The act makes several changes in teacher training, qualifications, and professional development. It establishes new teaching certificates and permits and creates waivers from Connecticut's teacher testing requirements to allow teachers from other states or those whose qualifications do not coincide with Connecticut's existing teacher training requirements to teach in public schools. It requires local school boards to take the State Board of Education's (SBE's) priorities into consideration when developing professional development activities for certified employees.

The act (1) adds to the crimes requiring automatic revocation or denial of teaching credentials, (2) requires student teachers to undergo the same criminal background checks as other school personnel, (3) requires school districts to notify the education commissioner when they dismiss

a person with a teaching credential for moral misconduct, and (4) bars anyone whose teaching credential is revoked from working in any public school in any capacity while the revocation remains in force.

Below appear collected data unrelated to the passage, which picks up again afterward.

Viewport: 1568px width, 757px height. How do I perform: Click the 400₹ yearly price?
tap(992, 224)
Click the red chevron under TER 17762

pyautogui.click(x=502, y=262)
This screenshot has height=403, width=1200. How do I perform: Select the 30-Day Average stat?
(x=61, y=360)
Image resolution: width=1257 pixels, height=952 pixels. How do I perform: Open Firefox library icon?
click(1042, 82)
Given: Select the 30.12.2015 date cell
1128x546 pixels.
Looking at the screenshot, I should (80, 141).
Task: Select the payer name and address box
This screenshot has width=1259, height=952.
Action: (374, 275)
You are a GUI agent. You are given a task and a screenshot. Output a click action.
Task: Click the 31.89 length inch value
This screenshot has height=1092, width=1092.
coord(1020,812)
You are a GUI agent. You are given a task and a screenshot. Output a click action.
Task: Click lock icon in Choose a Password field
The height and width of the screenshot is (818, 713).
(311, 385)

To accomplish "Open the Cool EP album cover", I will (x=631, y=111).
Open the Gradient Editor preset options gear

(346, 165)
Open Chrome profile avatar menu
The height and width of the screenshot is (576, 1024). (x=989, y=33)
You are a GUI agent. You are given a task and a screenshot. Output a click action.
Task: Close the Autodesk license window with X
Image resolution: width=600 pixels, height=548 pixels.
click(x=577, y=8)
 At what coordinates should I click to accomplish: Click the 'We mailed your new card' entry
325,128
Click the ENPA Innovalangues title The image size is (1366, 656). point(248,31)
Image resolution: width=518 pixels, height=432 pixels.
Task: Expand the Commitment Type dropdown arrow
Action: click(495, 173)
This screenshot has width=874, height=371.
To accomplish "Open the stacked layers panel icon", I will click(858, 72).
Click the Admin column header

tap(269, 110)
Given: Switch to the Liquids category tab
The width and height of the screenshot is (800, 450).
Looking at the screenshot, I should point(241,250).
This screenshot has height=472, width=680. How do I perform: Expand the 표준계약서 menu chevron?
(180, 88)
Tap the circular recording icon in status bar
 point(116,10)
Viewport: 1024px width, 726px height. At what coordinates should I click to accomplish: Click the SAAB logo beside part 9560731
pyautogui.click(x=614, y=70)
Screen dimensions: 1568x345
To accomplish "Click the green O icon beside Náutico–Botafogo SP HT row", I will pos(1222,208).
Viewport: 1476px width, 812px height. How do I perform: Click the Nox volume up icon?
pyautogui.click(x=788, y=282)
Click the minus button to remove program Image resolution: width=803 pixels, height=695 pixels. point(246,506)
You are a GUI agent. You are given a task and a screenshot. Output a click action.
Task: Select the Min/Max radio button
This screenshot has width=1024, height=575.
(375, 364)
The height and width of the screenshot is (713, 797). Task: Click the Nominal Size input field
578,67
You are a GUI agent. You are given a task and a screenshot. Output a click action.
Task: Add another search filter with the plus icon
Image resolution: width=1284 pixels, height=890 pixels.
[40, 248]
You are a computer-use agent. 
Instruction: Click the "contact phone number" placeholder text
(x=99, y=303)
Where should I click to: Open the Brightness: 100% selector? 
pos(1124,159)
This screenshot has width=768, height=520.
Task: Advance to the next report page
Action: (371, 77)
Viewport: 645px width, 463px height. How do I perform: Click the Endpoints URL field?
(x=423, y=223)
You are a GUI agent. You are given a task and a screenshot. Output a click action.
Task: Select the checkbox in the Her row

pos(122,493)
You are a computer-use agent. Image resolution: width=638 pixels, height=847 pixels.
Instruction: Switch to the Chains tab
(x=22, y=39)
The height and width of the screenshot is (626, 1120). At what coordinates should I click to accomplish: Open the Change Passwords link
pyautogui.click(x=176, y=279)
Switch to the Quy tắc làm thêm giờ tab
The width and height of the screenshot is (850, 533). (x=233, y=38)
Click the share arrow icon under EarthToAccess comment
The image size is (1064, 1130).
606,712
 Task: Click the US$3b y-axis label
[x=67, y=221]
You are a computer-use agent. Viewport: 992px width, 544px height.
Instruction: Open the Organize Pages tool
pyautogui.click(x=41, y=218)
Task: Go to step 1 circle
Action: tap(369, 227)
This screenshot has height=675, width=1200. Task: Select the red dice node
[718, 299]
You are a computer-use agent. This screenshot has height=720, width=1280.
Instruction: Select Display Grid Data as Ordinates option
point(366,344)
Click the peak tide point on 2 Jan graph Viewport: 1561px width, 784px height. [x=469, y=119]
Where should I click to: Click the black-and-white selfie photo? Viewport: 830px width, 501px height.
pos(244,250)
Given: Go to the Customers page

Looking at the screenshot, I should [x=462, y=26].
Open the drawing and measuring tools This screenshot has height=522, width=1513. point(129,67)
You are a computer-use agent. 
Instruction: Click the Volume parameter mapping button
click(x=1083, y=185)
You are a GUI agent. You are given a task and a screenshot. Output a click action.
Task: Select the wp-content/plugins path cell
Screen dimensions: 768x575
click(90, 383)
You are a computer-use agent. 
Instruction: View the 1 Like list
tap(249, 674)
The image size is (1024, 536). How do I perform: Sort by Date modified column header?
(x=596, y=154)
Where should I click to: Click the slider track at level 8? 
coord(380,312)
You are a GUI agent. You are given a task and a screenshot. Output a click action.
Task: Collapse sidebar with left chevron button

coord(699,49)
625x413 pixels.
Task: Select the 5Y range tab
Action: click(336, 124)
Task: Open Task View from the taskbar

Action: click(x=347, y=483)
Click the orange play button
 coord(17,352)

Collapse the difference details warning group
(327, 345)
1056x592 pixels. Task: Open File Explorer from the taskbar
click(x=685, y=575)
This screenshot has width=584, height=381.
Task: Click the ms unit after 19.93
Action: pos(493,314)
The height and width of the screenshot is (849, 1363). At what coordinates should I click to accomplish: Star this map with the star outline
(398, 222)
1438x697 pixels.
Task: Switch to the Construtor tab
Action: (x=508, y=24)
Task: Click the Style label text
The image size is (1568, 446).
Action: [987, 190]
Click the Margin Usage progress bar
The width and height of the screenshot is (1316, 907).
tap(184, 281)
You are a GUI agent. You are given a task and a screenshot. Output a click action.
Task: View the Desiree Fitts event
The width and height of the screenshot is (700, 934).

The act extends for an additional year, until July 1, 2010, the temporary certification that overrides dual certification requirements for bilingual education teachers. It gives the education commissioner flexibility to join interstate teacher certification agreements, eliminates his authority to waive a requirement that substitute teachers hold at least a bachelor's degree, and transfers authority to grant extensions of time to complete provisional and professional educator certificate requirements to the commissioner from the SBE.

The act allows certain towns to amend adopted local budgets for FY 10 to reduce their education appropriations by up to the amount of funding their local or regional boards of education will receive directly from the federal State Fiscal Stabilization Fund program according to the 2009 federal stimulus act. It also:

1. allows boards of education to agree to establish cooperative arrangements to provide special education and health care services;

2. allows charter schools to participate in cooperative arrangements in the same way as boards of education;

3. requires each interdistrict magnet school operator annually to notify school districts, in writing, of the estimated number of students from those districts who have been placed at the magnet school for the following school year;

4. establishes a pilot program to allow students to complete courses at J.M. Wright Technical High School for college credit at Norwalk Community College;

5. requires the attorney general to report to the Education Committee by January 1, 2010 on recommendations arising from his investigation of behavioral analysis services provided to children with autism spectrum disorder; and

6. establishes a five-year pilot program to allow students who live within a half-mile radius of a New Haven charter school to attend the school.

Finally, the act eliminates obsolete language and makes technical and conforming changes.

EFFECTIVE DATE: July 1, 2009, except for the sections allowing towns to amend FY 10 education budgets and the Wright Tech-Norwalk Community College pilot program, which are effective on passage.